Profile for today's ride

Profile for today’s ride (Credit Sue’s blog)

After only about a kilometre, I started getting breathless and had to get off and walk. By the time the other truck (not the lunch truck, which heads off before the riders each morning, the other truck stays to pack up camp) caught up with me I had only managed to make 7 kilometres in over one and a half hours.


Leaving Manizoles, faced with a brutal climb up up up  (Photo and caption credit: TDA Facebook page)

The grey dog from camp had followed me for a while, then when I tried to shoo it home it ran on ahead. I figured it would go to a certain point and then return back home. Tim, who I was walking with for a while, thought 6 kilometres, I guessed 5, we were both very wrong.

When the tour trucks go by they toot. If you are ok you give the thumbs up, if not the thumbs down. I gave the thumbs down meaning I wanted a lift. There was another 8 kilometres of this slippery rocky road, and then another 25 kilometres to climb.

This truck carries most of the gear and does not have as much space for riders as the lunch truck. There were already three riders in the truck, plus six tour staff, and the back half was piled with gear. They managed to fit me in.

The truck getting ful

The truck getting full! (Photo credit: Sue’s blog)

I was wheezy when I got in the truck and went to get my inhaler out of my first aid kit, but it was not there! I must have taken it out for some reason at Medellin! I never not have my inhaler with me! Luckily the wheezing stopped ok.

It was really slow going, as the truck was slipping and sliding, plus there were over hanging bushes that had to be cleared as the truck is high with the bikes on top.

Another kilometre up the road Sue gave the thumbs down (end of her EFI), then another couple of kilometres another rider Fred gave the thumbs down. At this stage it was getting too much to take in the truck.

No room in the bus!

No room in the bus! (Photo credit: Sue’s blog)

We stopped at a restaurant / hotel at 15 kilometres and Henry (TDA owner) went in and spoke to the owner, who agreed to take 3 riders 5 kilometres up the road. He would not take any money. He took us up to what I thought was the summit and dropped us off.

The hotel picke

The hotel pick up (Photo credit: Sue’s blog)

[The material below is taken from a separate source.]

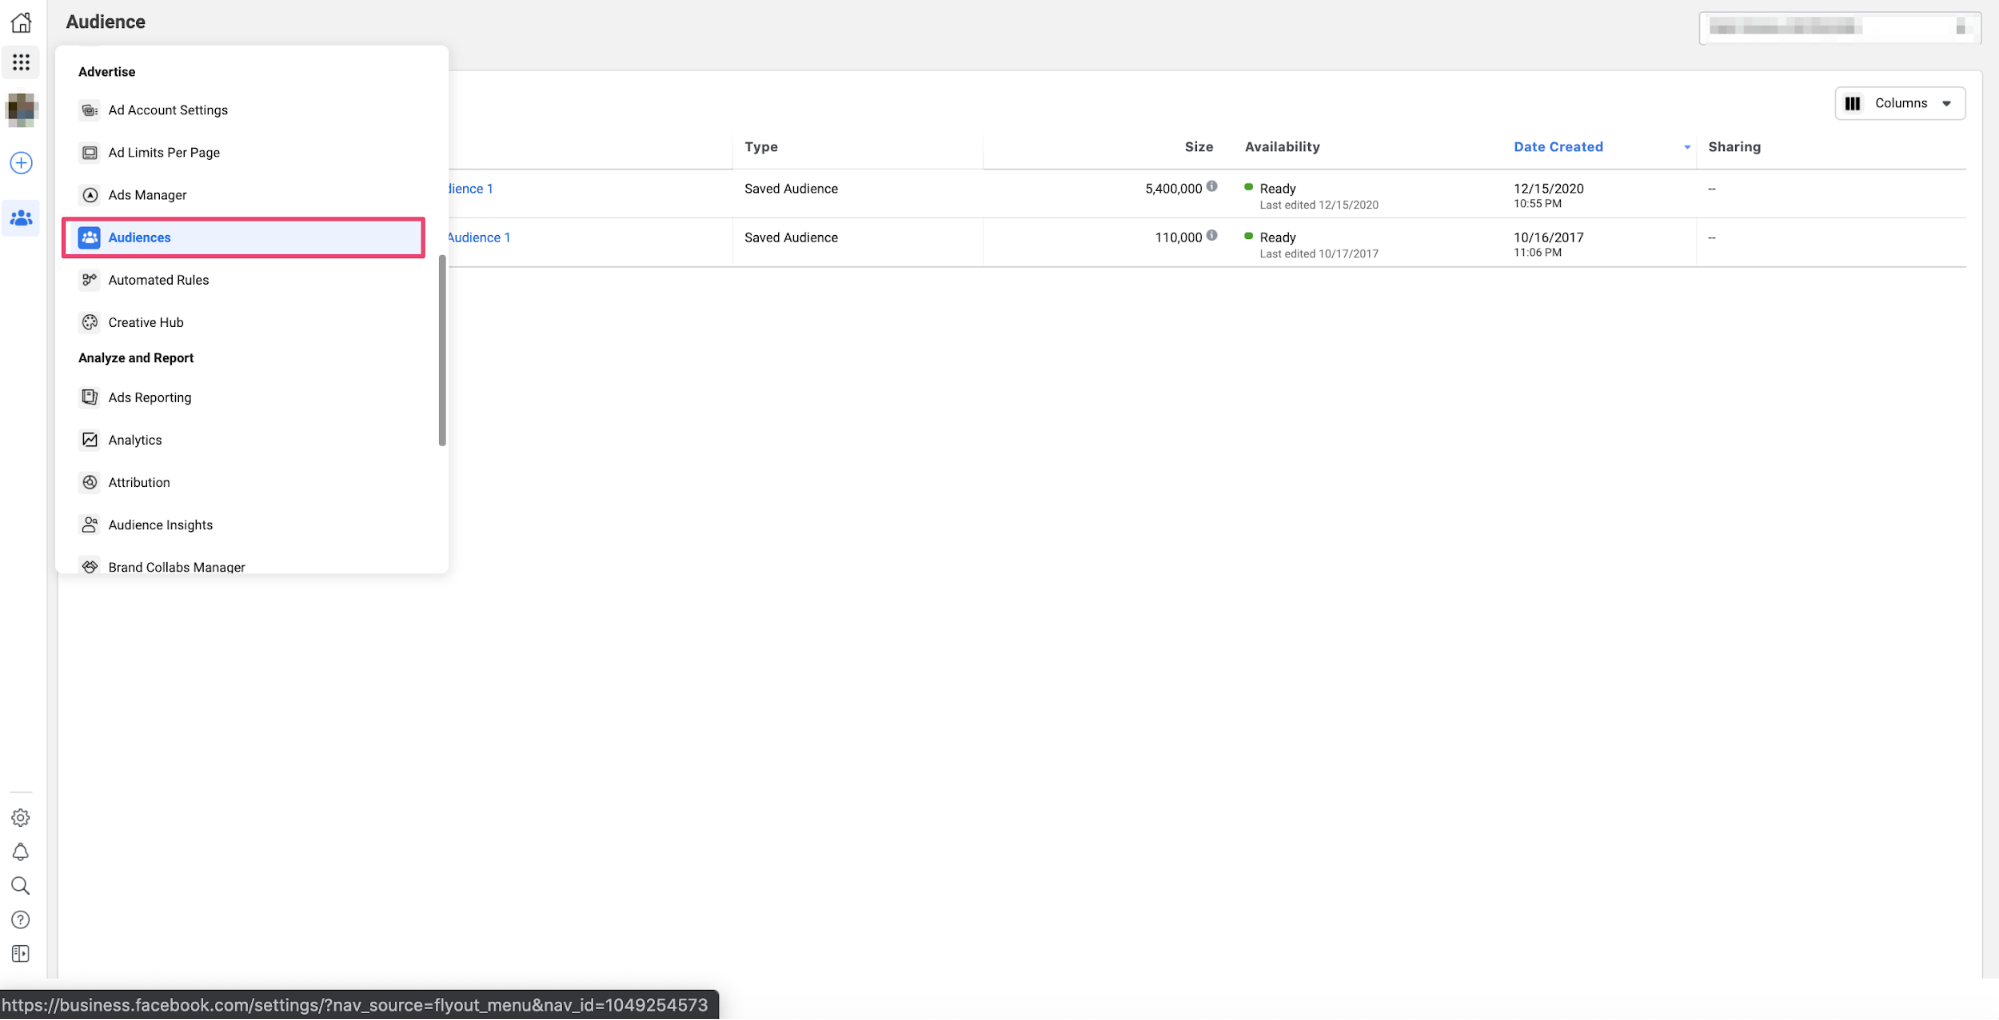Toggle Date Created sort arrow
Screen dimensions: 1999x1020
pyautogui.click(x=1687, y=147)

It was really cold so I put on all the cold weather gear I had and set off. The first 5 minutes was downhill, which was rocky and steep and hard to get down and stay on my bike, as I don’t have a mountain bike and lack confidence.

Then it started going up again – now we were over 4,000 meters above sea level. I was suffering really badly from altitude sickness at this point. It took me nearly 2 hours to walk from where I was dropped off to the lunch truck, which was about 3 kilometres. I managed to walk about 50 steps, then had to count to 50, then walk another 50 steps, and so on and on and on. I also had to have an occasional rest. The lunch truck was like a mirage, I could see it in the distance at least an hour before I got to it.

At one rest stop, two of the riders were sitting with the grey dog from the camp – it had walked about 40 kilometres at this stage. I was worried about how it would get home, but they told me it was actually a stray and the camp owners had shooed it away. No wonder it craved attention, but at least where it was it was surviving ok, not sure what will happen now. I turned my attention back to breathing and walking.

Luckily I have altitude sickness pills so will take them next time we are climbing up to 4,000 meters (you have to take them the day before, so there was no point taking one at this stage).

I finally got to the lunch truck, and was starting to feel pretty stuffed. I decided that even though the rest of the day was downhill I was too cold, and too stuffed. Plus it was slippery and rocky. There were a couple of riders in the lunch truck who had decided not to ride today at all.

The lunch truck took ages to make its way downhill. There were some bits were the road had fallen away that were quite scary. One of the riders Jessica put her helmet on, if we had gone over the side it would not have helped. Luis the driver is an excellent driver with many years of driving trucks and got us down safely.

When we went through the town it was like a Wild West town with one main street, guys with hats (not quite sombreros), lots of horses and dogs, and there people standing in most doorways  watching everything go past.


Seen on the ride downhill (Photo credit: Sue’s blog)

About 10 kilometres out of town we passed the grey dog again! She had walked over 70 kilometres!  I was really torn, I wanted us to stop and pick her up but it would not have been in her best interests as we can’t take her across the border. I was very sad thinking of the poor dog, following along thinking it had found some humans to look after it. I only hope that it finds a safe home this side of the mountain, and I hope her paws aren’t shredded and she gets something to eat. Right, I have to stop talking about it, it makes me too sad.

I got to camp and had the usual riders meeting, dinner, set up my tent etc. As I was locking up the bike I noticed another flat tyre!  And again the back tyre! Decided I was too tired to do anything about it, and it could wait till the morning.